Having now survived the surgery and dreaded week of rest, those feelings are very much in tact. Sitting still did become painfully boring toward the week’s end - however, that in itself came as a welcome sign of recovery. But though the anxiety is still apparent, I can honestly say that as my week of rest progressed, a few silver linings emerged, and it’s quite possible I’m moving into the remaining weeks of training with a much more positive outlook.
A time to refresh.
Leading up to my week of rest, I’d been in a bit of a slump. Physically, my muscles were the tightest they’ve been in recent memory, and no amount of foam rolling or smashing seemed to help. The frustration was wearing on my outlook for the upcoming race, and once self-doubt creeps in, the very thing you love most (running, in this case) can feel like a burden.

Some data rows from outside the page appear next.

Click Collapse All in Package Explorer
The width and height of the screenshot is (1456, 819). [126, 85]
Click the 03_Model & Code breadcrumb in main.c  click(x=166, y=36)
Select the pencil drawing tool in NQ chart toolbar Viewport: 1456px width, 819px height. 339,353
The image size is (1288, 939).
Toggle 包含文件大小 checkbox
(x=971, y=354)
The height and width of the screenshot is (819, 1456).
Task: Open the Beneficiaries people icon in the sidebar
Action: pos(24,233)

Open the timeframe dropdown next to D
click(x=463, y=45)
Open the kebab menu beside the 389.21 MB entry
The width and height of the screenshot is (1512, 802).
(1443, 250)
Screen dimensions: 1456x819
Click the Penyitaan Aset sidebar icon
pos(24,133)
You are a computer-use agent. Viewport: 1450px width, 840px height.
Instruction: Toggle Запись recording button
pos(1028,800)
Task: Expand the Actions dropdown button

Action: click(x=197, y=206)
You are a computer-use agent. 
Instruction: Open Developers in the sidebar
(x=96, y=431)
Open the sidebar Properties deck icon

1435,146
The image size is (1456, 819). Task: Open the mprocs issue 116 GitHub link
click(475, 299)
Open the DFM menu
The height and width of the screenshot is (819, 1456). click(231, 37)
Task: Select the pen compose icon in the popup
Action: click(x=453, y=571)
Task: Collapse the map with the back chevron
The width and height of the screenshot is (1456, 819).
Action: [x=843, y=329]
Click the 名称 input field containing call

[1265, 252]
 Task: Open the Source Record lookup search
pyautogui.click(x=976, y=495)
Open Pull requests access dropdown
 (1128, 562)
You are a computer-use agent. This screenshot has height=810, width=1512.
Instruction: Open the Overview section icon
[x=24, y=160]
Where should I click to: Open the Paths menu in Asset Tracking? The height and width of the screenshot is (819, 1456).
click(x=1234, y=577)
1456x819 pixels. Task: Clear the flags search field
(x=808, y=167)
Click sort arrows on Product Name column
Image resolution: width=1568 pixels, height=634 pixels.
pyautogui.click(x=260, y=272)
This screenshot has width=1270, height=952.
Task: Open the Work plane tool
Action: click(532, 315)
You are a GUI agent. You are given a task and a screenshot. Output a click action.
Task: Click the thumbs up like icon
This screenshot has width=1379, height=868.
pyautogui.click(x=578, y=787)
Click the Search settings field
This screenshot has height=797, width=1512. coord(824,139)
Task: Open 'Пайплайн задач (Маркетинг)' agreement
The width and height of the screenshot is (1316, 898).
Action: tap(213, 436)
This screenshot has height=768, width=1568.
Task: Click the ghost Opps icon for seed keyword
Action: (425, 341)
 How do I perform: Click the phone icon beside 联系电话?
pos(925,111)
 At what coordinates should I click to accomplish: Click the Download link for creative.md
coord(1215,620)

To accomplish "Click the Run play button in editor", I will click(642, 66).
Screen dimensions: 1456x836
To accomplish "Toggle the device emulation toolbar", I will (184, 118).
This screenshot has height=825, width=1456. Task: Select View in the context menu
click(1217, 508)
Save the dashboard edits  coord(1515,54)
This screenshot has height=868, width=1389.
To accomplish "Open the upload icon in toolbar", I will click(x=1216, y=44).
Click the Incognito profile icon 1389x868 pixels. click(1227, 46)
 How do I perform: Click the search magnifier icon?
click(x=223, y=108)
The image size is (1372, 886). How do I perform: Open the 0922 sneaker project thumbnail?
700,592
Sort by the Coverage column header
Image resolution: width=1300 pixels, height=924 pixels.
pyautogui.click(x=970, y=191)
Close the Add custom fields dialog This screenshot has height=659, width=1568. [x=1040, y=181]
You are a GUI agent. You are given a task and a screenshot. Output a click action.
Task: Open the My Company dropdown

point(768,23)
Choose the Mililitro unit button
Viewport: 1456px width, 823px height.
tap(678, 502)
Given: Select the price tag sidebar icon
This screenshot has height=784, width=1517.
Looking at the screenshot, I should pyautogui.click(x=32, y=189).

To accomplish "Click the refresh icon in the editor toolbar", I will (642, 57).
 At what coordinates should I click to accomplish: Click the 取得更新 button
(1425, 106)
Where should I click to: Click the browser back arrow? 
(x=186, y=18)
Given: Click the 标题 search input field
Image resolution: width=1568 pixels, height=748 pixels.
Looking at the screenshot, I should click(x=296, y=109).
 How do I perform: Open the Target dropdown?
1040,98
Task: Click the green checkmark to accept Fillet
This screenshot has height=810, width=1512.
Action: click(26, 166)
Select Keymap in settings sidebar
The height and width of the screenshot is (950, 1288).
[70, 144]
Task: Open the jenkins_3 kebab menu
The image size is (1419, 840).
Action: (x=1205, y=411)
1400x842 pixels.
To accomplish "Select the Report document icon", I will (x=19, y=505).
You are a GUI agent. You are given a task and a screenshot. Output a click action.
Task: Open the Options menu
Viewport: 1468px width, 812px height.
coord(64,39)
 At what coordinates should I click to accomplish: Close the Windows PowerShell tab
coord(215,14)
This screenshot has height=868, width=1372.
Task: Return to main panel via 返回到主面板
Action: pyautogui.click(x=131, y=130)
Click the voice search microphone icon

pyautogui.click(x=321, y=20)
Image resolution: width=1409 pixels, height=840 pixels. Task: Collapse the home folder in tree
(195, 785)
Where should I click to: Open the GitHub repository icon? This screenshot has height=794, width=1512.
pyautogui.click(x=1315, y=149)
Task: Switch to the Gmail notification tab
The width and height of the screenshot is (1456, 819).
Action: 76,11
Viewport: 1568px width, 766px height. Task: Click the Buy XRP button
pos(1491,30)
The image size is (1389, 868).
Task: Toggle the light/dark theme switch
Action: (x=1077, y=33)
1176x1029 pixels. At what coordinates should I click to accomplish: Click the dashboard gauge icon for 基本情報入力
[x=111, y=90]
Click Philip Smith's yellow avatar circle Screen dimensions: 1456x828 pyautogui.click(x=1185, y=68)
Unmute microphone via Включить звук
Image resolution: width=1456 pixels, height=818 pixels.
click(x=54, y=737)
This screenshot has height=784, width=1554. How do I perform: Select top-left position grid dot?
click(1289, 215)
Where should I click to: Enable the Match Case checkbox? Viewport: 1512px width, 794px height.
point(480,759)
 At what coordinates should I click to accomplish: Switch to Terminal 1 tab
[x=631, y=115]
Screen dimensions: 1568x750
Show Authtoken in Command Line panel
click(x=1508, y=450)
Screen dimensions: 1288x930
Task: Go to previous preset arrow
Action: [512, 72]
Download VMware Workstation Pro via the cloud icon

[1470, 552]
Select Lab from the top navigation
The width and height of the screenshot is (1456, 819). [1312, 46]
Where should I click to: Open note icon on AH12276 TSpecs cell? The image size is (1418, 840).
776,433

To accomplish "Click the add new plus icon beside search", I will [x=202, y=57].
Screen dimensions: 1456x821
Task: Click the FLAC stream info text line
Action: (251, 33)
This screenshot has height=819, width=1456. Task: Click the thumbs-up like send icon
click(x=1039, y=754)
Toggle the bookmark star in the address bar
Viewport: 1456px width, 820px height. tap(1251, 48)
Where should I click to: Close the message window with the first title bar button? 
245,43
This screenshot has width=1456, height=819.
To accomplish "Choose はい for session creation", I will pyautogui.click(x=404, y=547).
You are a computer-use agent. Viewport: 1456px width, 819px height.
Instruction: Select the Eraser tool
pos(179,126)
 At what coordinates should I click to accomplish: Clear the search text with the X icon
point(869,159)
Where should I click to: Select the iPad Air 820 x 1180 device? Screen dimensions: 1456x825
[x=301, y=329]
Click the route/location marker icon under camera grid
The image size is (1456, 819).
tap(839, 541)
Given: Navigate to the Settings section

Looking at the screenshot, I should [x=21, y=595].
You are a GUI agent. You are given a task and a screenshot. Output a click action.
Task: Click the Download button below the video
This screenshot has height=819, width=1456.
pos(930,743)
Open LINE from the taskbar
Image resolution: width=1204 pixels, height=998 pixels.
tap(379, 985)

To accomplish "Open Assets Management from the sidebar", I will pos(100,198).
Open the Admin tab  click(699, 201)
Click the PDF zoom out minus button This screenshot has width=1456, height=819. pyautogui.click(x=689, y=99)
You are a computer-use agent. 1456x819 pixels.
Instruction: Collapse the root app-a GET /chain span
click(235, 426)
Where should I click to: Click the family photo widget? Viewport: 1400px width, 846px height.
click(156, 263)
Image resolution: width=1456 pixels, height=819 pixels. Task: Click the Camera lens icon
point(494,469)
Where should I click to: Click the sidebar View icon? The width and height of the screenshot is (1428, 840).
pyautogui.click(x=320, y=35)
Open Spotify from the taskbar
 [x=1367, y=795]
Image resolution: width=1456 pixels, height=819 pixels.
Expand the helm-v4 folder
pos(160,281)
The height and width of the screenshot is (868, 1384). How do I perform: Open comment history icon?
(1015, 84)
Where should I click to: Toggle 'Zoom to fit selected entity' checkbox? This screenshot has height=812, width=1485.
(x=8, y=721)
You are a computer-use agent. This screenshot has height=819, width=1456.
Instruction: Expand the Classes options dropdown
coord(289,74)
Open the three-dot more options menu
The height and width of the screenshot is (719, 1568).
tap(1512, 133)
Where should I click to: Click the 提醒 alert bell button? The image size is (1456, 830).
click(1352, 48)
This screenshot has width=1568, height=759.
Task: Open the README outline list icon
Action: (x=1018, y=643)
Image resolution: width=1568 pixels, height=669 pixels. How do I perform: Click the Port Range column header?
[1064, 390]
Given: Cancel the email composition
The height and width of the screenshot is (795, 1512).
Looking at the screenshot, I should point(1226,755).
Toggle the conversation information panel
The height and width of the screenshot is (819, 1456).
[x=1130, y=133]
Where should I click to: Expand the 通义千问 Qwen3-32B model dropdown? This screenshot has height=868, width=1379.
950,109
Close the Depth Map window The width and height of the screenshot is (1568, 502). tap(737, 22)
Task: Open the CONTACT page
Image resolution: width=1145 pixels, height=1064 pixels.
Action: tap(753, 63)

During this week of rest, I slept a lot, gained new appreciation for putting my feet up with a good book, and also did some slow yoga poses each day to stretch and stay flexible. My muscles, tense and tight just one week ago, are much more relaxed. This physical improvement is also a mental improvement. Optimism has returned.
A priority shakeup.
Training for any ultra distance is time-intensive. Each week, the 50K training regimen requires at least 10-15 hours of running and 2-3 hours of cross training, in addition to full time work, staying in touch with friends and family, and managing other everyday obligations. Grocery shopping. Paying bills. Book club. Volunteering. Etc. Etc.
A rest week offers the gift of time and the ability to focus on things that are easy to throw on the back burner when life gets busy. This week I caught up on trip planning for New Zealand, enjoyed quality time with close friends, wrote overdue thank you letters and birthday cards, and spent lots of time reading, writing, and considering personal goals. It was a productive week in a different way, and I though I have no miles to tally, I feel like I accomplished a lot.
A reminder of what’s important.
It’s easy to take good health for granted. Often, and especially when in training mode, we push our bodies hard, and expect them to perform. In the zone of training and physical activity, it’s easy to inflate the importance of an upcoming race, or yesterday’s long run.
When life requires a hard stop to rest - whether for illness, migraines, or a standard surgery - the experience can entirely reframe perspective to what really matters. And this week, the things I observed that really matter are personal relationships, rest and emotional wellness, and engaging in physical self-care to ensure long-term health.
With 6 weeks left to prepare, I’m looking forward to easing back into training for the Tarawera 50K, with these lessons in mind and gratitude for the - originally unwelcome - week of rest and opportunity to reset.